▶ [Excerpted records]
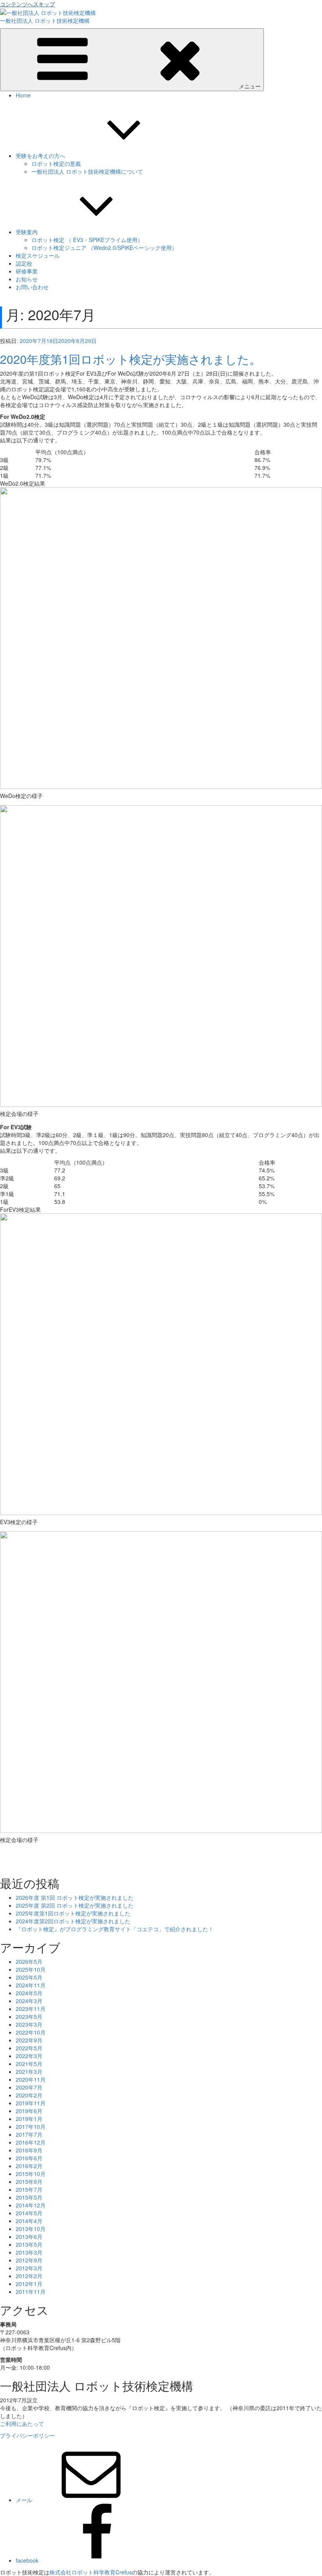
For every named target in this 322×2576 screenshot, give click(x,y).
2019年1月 (29, 2119)
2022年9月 (29, 2040)
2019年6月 (29, 2111)
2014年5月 (29, 2213)
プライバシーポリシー (27, 2435)
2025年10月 (31, 1969)
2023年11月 (31, 2009)
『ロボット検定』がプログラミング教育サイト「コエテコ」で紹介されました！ (115, 1929)
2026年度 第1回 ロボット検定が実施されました (75, 1897)
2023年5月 (29, 2016)
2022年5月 (29, 2048)
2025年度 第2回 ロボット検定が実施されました (75, 1905)
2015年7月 (29, 2189)
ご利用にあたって (22, 2423)
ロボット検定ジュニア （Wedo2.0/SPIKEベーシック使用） (104, 247)
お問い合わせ (32, 287)
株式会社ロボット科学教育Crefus (90, 2572)
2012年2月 (29, 2276)
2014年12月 (31, 2205)
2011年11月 (31, 2291)
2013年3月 (29, 2252)
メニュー (250, 86)
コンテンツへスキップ (27, 4)
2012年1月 (29, 2284)
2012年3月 (29, 2268)
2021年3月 (29, 2071)
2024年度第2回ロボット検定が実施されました (73, 1921)
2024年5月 (29, 1993)
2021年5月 (29, 2064)
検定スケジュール (38, 255)
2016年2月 (29, 2166)
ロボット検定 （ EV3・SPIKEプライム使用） (87, 240)
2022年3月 (29, 2056)
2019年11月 (31, 2103)
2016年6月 (29, 2158)
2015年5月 (29, 2197)
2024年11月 (31, 1985)
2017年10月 (31, 2126)
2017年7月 (29, 2134)
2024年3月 (29, 2001)
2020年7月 (29, 2087)
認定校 (24, 263)
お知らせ (27, 279)
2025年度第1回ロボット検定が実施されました (73, 1913)
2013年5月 (29, 2244)
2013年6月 (29, 2236)
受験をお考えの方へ (40, 156)
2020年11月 (31, 2079)
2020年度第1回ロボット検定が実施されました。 (130, 358)
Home (23, 95)
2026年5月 (29, 1961)
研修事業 (27, 271)
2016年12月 (31, 2142)
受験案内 (27, 232)
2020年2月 (29, 2095)
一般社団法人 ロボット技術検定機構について (87, 171)
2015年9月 (29, 2181)
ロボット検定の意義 (56, 163)
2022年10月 (31, 2032)
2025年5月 (29, 1977)
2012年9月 (29, 2260)
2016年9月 (29, 2150)
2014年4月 (29, 2221)
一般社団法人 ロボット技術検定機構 (45, 20)
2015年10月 (31, 2174)
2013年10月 (31, 2229)
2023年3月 (29, 2024)
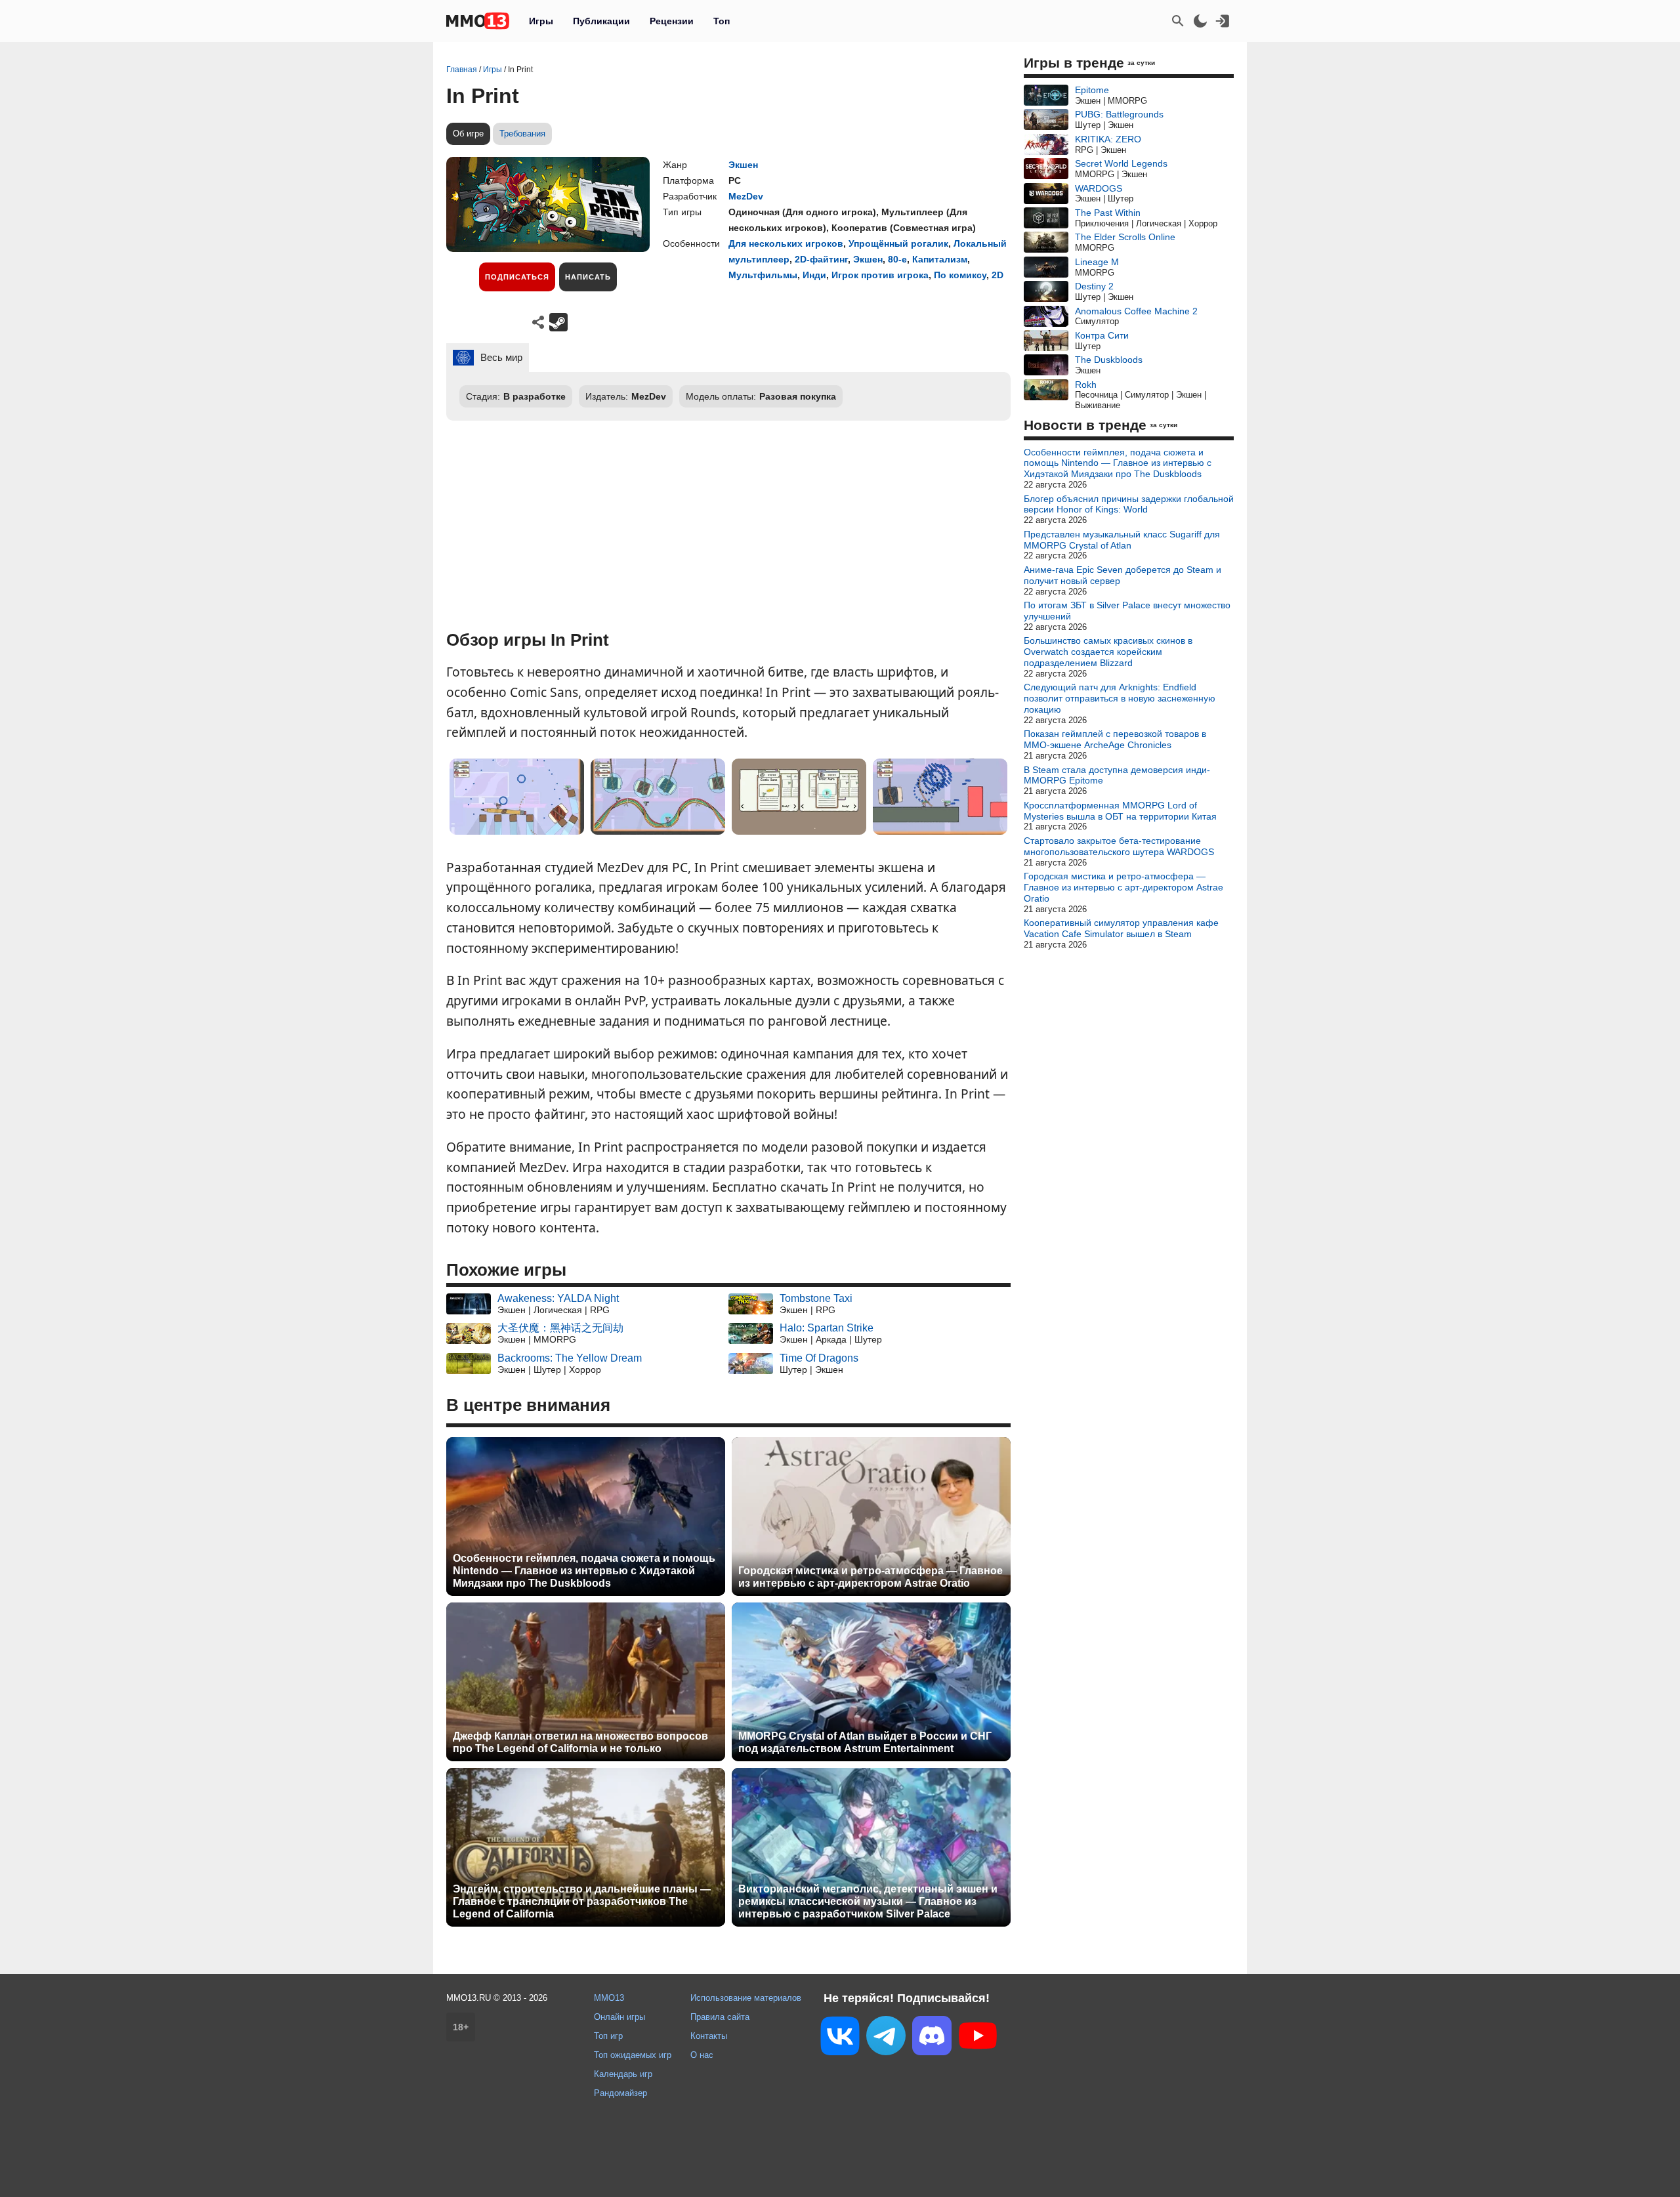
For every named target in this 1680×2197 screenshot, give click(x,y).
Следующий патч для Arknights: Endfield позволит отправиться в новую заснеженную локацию (1119, 698)
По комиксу (960, 275)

▶ [Task requirements]
Where does the string "named" appear in the records above? Show every line that holds it.

▶ [Solution]
For every named target in this 322×2576 screenshot, give click(x,y).
For every named target in this 1680×2197 screenshot, give click(x,y).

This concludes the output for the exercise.